ボンダイ(ボンK日報)

あれやこれや

2020年代後半の文芸の話題を考えてみた

■TNを君は知っているか? サブカルにはかつてこんな時代があった

 

サブカルチャーショックから今年で13周年を迎えた。TNは、日本サブカル小説のこんにちまでにわたる混乱に陥れた文筆家だった。

2016年X月Y日、TNは「前衛的実験作」をコンセプトにした宇○と○原を発表。2010年代からファンタジー・魔法モノが行き詰まりを見せ、200万人の文化難民と保守化を生み、日本文化へのの支持が衰えかけていた頃だ。

ネット民からの呼びかけに答えて、TNは作品を通じてサブカルラノベの王道に反旗を翻し、サブカルオタクはファンタジーへの反乱を起こした。全世界のサブカルオタクたちがこの動きに同調して、明哲の舎友の会と呼ばれる紅衛兵を作りあげ、同調したクリエイターがTN風な作品を発表して日本のサブカル常識の残り香まですべて破壊し尽くそうとし、TN台頭以前のサブカルものを「旧態文化」として差別した。

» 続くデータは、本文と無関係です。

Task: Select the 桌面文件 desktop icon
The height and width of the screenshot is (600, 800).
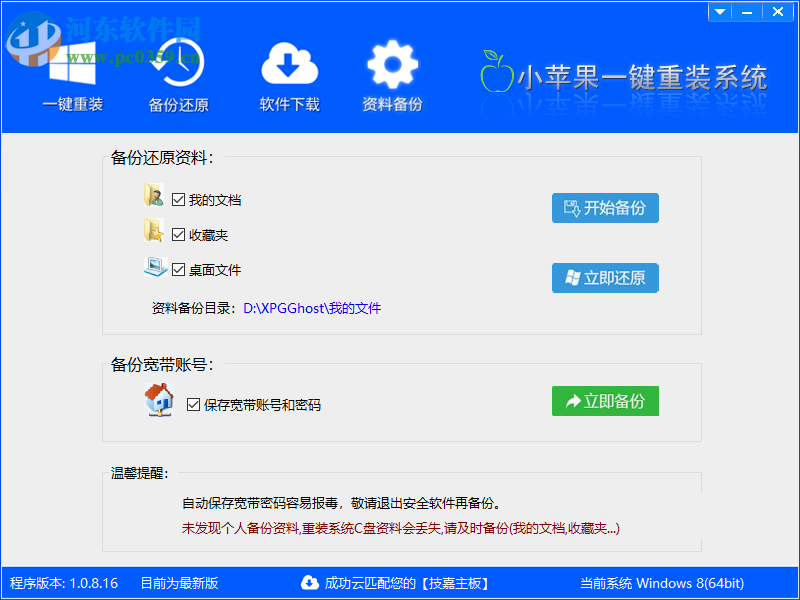Action: coord(154,267)
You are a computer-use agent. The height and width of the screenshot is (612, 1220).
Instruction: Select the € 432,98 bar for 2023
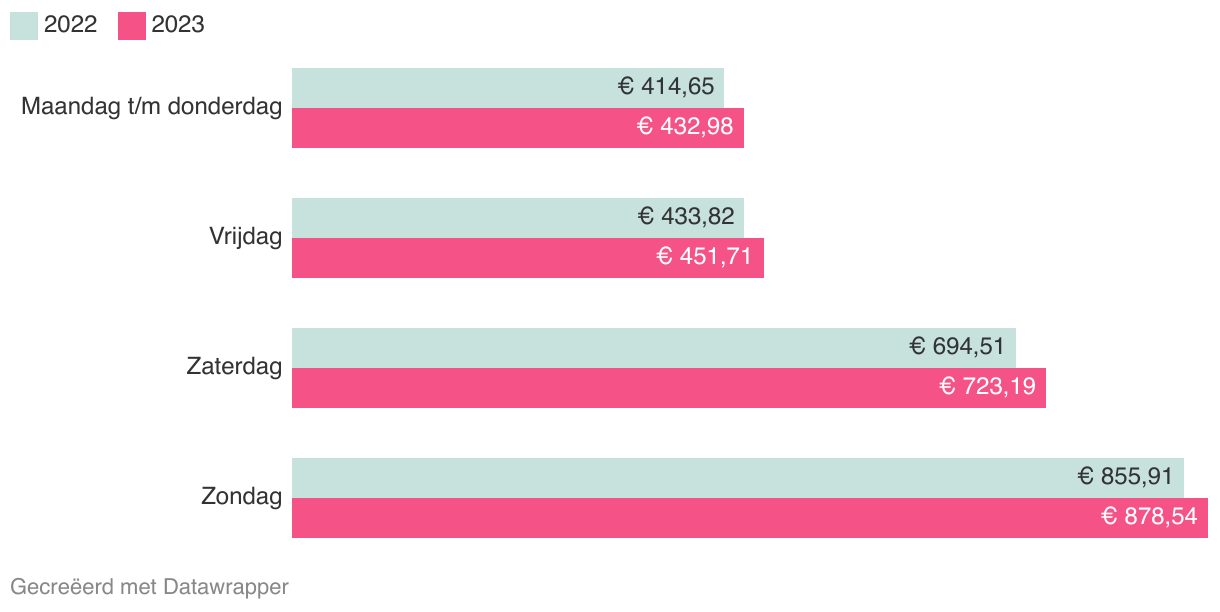pyautogui.click(x=518, y=128)
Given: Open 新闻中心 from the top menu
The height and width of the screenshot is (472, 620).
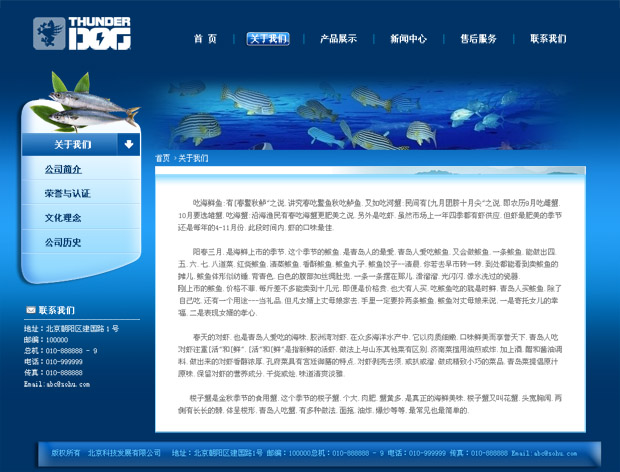Looking at the screenshot, I should 408,39.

ある統計によれば、このTN派作品による総コピー数は1200万コピー以上に上るという。

 

日本サブカル界隈にとって、この時期の記憶は蘇らせたくないものかもしれない。日本サブカルの世代交代から5年後の2026年、日本のコミケの重鎮は、TNを「重大な災厄と損害、逆行」をもたらした「完全な反動分子」だったと認めるエッセイを発表した。

2029年5月16日、日本国内ではこの出来事に関する議論もなく、おおむね平静を保っていた。

この日、TNにまつわる行事は一切行われなかった。この話題について大きく取り上げたメディアも、一つもなかった。日本のサブカルを代表するどの新聞を見ても、他の記事で第1面が埋められていた。